“’Tis th’ doctor’s orders, ma’am,” said Bridget. “’Tis for me cold.”

She coughed as well as she could, but it was not a very successful cough. Mrs. Fenelby hesitated a moment, and then she pointed to the door.

“You may pack your trunk, Bridget,” she said, and Bridget jerked off her apron and stamped out of the kitchen.

“But perhaps the poor thing was taking it by her doctor’s orders,” suggested Kitty, when Mrs. Fenelby, red eyed, went into the front rooms again.
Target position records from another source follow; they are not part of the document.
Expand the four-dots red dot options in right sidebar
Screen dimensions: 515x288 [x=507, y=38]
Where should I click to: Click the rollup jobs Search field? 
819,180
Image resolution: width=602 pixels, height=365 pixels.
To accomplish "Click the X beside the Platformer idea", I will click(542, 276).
“She’ll have to go,” said Mrs. Fenelby, dolefully. “I can’t have a drinking servant where poor, dear Bobberts is. But that isn’t what makes me feel so badly. It is to think how that girl has deceived me. I treated her just as I would treat one of the family, and she pretended to be so fond of Bobberts, and so interested in his education, and so eager to help his fund, and here she has been smuggling liquor into the house all the time.”
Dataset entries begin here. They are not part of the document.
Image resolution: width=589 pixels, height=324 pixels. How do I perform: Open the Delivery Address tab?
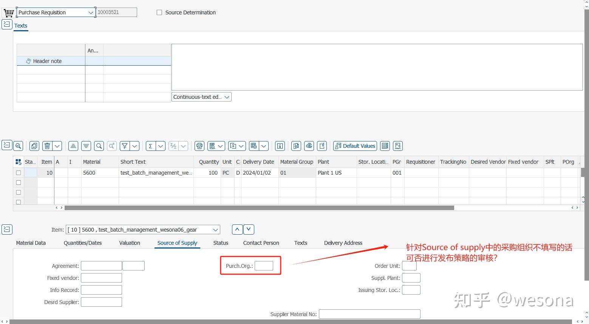[x=343, y=243]
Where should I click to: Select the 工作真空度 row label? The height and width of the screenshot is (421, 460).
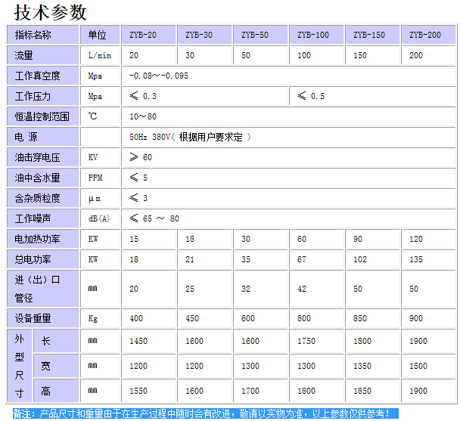click(x=37, y=76)
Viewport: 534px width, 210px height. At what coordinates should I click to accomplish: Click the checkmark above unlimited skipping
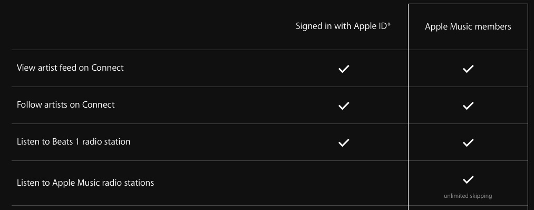[x=468, y=179]
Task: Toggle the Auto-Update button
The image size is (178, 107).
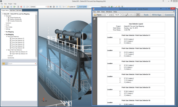Action: (x=81, y=6)
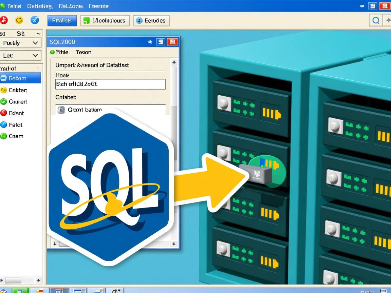Click the red circular icon in the toolbar
The width and height of the screenshot is (391, 293).
(4, 20)
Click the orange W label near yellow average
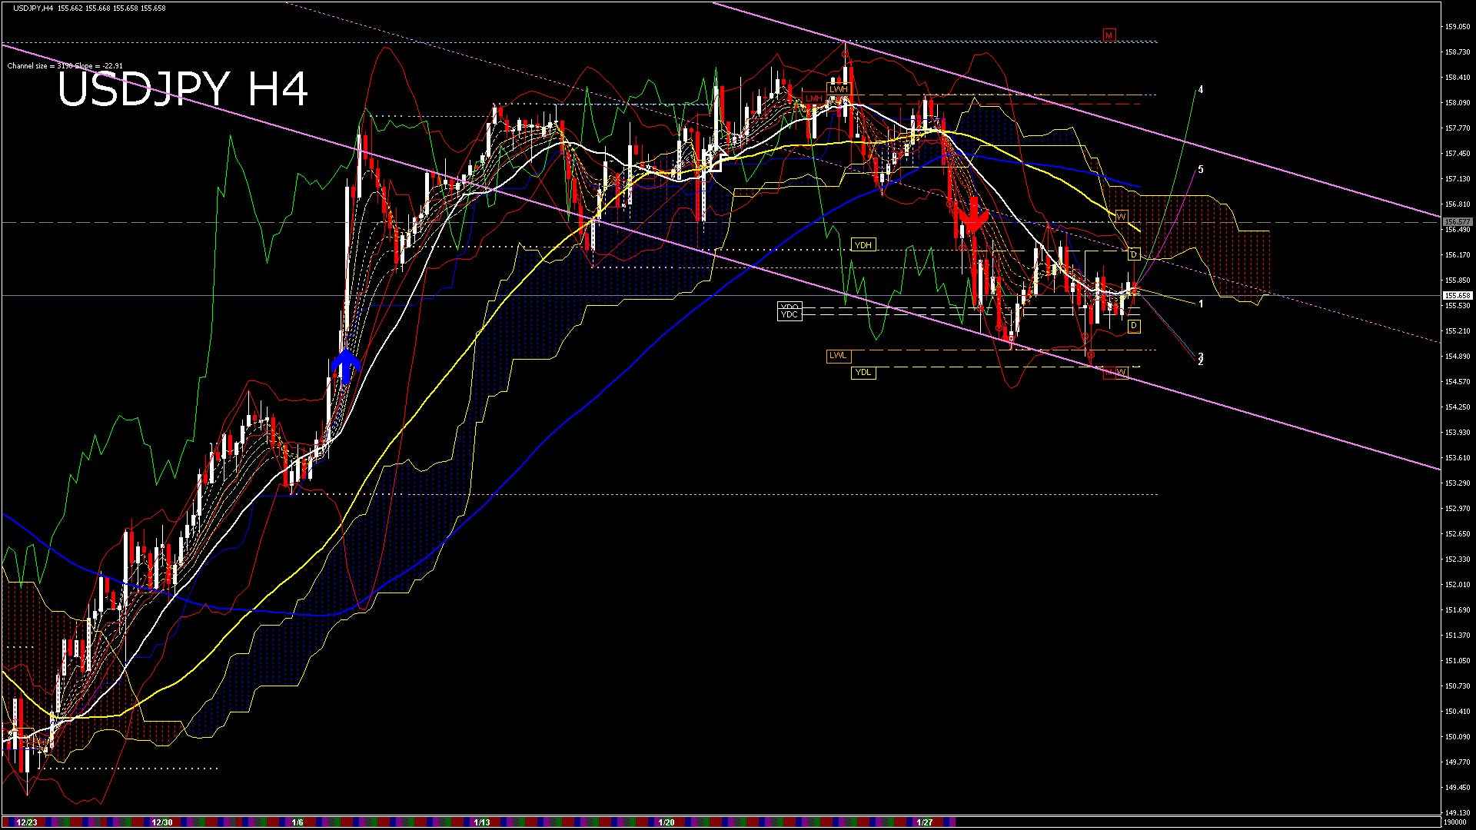 coord(1121,217)
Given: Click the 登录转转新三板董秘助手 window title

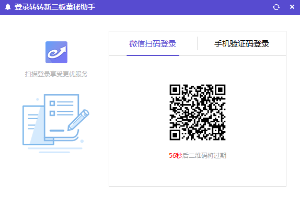Looking at the screenshot, I should click(x=55, y=7).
She wiped her eyes and sighed.

“And liquor is a luxury, and pays thirty per cent.,” she said sadly. “I don’t know who to trust when I can’t trust a girl like Bridget. She should have paid the duty the minute she brought the stuff into the house. It just shows that you can’t place any reliance on that class.”

Kitty nodded assent.

“You’ll have to pay her,” she said. “Shall I run up and get your purse?”
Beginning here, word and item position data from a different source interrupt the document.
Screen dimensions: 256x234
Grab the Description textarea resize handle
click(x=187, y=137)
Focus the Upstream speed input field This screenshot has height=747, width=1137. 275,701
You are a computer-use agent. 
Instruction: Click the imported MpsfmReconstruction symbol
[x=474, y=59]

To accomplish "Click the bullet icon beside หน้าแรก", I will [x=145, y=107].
She went, and as she reached the hall, Billy entered. He gazed at Kitty’s garments closely, making mental note of them for future comparisons, and as he stood aside to let her pass he held one hand carefully out of sight behind him. It held a package—an oblong package, sharply rectangular in shape. A close observer would have said it was a box such as contains fifty cigars when it is full, but it was not full. Billy had taken one of the cigars out when he made the purchase at the station cigar store.